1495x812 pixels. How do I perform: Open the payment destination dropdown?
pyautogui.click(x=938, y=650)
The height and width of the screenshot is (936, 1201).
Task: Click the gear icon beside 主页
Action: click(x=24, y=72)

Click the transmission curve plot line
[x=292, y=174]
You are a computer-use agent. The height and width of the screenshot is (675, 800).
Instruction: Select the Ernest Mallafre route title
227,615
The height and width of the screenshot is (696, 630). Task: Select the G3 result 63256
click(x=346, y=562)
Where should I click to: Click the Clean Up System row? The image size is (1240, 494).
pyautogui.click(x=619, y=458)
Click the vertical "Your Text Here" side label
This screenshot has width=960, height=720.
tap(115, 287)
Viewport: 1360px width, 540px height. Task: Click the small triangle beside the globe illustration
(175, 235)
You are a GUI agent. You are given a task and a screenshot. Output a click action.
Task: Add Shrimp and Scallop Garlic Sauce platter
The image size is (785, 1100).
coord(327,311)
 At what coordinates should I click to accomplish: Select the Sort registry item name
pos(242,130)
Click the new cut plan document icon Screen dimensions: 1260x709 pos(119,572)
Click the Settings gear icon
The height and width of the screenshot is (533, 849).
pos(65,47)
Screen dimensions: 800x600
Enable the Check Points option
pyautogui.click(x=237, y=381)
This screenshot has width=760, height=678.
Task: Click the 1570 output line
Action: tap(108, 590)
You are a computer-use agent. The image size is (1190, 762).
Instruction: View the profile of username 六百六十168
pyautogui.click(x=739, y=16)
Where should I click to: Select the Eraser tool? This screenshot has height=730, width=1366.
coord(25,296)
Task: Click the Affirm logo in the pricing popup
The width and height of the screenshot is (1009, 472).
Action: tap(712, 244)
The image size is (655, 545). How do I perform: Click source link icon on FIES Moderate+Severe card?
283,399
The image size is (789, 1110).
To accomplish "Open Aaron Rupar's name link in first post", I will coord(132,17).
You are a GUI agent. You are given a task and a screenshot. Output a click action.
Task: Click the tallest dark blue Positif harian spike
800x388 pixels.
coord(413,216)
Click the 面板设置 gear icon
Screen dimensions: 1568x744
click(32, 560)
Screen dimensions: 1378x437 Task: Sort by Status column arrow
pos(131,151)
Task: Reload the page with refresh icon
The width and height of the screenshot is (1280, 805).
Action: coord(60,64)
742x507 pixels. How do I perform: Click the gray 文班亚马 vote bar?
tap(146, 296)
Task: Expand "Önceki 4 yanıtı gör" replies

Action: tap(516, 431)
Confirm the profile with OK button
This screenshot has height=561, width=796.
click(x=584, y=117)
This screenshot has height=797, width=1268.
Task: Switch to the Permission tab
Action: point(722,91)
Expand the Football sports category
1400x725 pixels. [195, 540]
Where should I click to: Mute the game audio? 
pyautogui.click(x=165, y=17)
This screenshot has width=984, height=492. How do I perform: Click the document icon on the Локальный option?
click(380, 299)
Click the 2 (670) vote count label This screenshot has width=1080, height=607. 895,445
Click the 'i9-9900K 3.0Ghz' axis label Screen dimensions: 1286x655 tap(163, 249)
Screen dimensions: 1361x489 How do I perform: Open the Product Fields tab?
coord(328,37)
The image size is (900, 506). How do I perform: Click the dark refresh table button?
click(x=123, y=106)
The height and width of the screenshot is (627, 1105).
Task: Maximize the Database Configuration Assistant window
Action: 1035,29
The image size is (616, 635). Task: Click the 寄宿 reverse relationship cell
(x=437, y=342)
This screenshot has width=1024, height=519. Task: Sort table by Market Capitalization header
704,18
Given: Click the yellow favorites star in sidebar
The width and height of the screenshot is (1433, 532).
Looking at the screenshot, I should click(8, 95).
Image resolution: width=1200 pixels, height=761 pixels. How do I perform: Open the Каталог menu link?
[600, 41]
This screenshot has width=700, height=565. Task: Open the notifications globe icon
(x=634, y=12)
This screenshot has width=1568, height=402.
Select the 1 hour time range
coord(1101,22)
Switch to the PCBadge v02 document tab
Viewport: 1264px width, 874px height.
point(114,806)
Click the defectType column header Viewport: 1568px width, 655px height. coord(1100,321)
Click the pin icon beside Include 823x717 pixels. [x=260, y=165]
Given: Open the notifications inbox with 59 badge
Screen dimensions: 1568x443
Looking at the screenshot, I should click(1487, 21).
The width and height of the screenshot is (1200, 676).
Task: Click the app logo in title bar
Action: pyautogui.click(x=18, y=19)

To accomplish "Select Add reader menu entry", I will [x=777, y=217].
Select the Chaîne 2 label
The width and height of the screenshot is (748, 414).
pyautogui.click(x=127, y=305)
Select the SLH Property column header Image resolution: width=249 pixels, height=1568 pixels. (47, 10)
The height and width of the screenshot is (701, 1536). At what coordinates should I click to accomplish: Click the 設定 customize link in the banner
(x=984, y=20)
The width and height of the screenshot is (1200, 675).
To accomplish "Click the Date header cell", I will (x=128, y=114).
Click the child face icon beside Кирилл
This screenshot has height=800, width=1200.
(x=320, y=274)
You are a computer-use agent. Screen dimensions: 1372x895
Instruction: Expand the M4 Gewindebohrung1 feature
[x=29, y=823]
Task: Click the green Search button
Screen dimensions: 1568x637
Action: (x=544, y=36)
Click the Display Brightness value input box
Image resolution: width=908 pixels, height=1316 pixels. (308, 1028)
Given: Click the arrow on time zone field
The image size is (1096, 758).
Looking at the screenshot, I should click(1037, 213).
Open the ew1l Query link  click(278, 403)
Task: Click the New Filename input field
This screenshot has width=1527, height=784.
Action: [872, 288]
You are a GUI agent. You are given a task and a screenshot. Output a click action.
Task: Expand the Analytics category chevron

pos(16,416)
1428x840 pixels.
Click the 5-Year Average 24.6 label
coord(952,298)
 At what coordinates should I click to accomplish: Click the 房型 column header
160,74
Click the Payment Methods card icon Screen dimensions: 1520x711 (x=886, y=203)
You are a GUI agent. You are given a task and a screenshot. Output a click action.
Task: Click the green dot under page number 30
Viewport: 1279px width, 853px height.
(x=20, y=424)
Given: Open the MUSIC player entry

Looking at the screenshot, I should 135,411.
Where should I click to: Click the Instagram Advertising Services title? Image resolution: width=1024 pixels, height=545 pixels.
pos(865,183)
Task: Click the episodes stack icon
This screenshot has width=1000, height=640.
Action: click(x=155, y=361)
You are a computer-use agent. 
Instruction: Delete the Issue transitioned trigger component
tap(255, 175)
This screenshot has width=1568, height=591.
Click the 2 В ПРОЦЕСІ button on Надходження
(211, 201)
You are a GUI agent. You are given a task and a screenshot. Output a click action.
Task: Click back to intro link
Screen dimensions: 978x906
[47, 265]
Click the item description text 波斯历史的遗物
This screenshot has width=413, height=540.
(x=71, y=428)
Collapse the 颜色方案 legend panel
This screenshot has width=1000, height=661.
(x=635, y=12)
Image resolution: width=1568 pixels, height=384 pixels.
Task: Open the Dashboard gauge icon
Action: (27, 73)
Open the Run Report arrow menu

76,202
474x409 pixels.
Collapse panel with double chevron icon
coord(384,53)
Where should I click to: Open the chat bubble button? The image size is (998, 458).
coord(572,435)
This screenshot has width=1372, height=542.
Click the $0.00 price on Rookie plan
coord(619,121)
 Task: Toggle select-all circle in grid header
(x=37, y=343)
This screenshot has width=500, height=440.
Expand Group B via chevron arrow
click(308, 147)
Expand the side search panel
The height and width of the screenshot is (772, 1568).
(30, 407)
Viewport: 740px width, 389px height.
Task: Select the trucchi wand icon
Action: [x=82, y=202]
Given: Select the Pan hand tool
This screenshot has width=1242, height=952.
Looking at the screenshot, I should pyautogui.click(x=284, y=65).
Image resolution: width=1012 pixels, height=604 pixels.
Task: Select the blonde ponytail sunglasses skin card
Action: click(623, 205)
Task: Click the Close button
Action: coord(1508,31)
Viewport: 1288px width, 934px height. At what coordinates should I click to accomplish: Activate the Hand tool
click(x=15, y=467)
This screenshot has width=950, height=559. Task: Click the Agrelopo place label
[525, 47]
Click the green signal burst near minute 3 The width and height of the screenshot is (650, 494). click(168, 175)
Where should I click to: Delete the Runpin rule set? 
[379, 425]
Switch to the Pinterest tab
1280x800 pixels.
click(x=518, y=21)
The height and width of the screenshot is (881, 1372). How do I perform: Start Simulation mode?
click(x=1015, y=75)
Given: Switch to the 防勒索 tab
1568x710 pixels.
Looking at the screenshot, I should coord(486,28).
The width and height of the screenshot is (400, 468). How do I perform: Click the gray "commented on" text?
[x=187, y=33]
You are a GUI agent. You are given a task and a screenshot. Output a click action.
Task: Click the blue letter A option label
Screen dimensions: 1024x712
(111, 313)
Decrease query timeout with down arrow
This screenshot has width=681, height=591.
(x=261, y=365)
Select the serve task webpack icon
═══
▶ **What needs to be done**:
Only lines containing the word "computer" should appear in the answer, and every such line from the records above must be there.

▶ **Solution below**:
You are a computer-use agent. The height and width of the screenshot is (675, 800).
You are a computer-use agent. The image size is (1190, 762).
You are a computer-use agent. Screen dimensions: 1372x895
You are a computer-use agent. 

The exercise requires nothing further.